(Records excerpted from a collection)
╭──
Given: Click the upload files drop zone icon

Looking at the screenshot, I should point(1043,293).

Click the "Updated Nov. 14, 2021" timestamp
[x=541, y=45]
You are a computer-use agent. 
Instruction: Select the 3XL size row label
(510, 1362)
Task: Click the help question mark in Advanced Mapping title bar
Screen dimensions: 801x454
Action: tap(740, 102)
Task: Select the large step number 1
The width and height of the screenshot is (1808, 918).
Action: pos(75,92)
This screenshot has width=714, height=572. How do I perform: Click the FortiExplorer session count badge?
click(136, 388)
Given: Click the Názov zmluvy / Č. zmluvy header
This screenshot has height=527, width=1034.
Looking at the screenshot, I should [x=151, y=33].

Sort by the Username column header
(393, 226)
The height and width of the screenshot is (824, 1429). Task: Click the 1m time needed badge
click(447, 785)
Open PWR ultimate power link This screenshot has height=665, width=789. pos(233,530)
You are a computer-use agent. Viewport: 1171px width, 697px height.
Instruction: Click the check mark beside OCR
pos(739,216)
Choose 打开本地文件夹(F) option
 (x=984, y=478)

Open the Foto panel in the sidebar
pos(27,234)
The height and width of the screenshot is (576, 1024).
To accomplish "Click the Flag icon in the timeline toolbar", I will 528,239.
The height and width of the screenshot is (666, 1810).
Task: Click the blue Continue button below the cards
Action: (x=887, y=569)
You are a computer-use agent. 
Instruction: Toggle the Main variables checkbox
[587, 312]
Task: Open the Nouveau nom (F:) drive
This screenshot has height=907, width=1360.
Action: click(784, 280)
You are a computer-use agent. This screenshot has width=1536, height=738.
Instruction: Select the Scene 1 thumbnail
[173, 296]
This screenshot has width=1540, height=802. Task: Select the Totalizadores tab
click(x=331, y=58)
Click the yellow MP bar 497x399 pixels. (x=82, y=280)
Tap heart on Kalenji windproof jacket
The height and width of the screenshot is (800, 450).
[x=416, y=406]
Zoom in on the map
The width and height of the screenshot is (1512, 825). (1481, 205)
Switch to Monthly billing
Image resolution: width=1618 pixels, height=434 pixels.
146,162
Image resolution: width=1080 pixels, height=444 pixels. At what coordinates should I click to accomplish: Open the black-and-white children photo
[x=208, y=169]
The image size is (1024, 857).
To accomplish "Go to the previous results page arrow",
╰──
- _WHAT YOU WILL DO_: Each record needs to be given again exactly.

- _OUTPUT OF THE EXERCISE_:
Given: Click the upload files drop zone icon

Looking at the screenshot, I should point(1043,293).

Click the "Updated Nov. 14, 2021" timestamp
[x=541, y=45]
You are a computer-use agent. 
Instruction: Select the 3XL size row label
(510, 1362)
Task: Click the help question mark in Advanced Mapping title bar
Screen dimensions: 801x454
Action: tap(740, 102)
Task: Select the large step number 1
The width and height of the screenshot is (1808, 918).
Action: pos(75,92)
This screenshot has width=714, height=572. How do I perform: Click the FortiExplorer session count badge?
click(136, 388)
Given: Click the Názov zmluvy / Č. zmluvy header
This screenshot has height=527, width=1034.
Looking at the screenshot, I should [x=151, y=33].

Sort by the Username column header
(393, 226)
The height and width of the screenshot is (824, 1429). Task: Click the 1m time needed badge
click(447, 785)
Open PWR ultimate power link This screenshot has height=665, width=789. pos(233,530)
You are a computer-use agent. Viewport: 1171px width, 697px height.
Instruction: Click the check mark beside OCR
pos(739,216)
Choose 打开本地文件夹(F) option
 (x=984, y=478)

Open the Foto panel in the sidebar
pos(27,234)
The height and width of the screenshot is (576, 1024).
To accomplish "Click the Flag icon in the timeline toolbar", I will 528,239.
The height and width of the screenshot is (666, 1810).
Task: Click the blue Continue button below the cards
Action: (x=887, y=569)
You are a computer-use agent. 
Instruction: Toggle the Main variables checkbox
[587, 312]
Task: Open the Nouveau nom (F:) drive
This screenshot has height=907, width=1360.
Action: click(784, 280)
You are a computer-use agent. This screenshot has width=1536, height=738.
Instruction: Select the Scene 1 thumbnail
[173, 296]
This screenshot has width=1540, height=802. Task: Select the Totalizadores tab
click(x=331, y=58)
Click the yellow MP bar 497x399 pixels. (x=82, y=280)
Tap heart on Kalenji windproof jacket
The height and width of the screenshot is (800, 450).
[x=416, y=406]
Zoom in on the map
The width and height of the screenshot is (1512, 825). (1481, 205)
Switch to Monthly billing
Image resolution: width=1618 pixels, height=434 pixels.
146,162
Image resolution: width=1080 pixels, height=444 pixels. At what coordinates should I click to accomplish: Open the black-and-white children photo
[x=208, y=169]
The image size is (1024, 857).
To accomplish "Go to the previous results page arrow",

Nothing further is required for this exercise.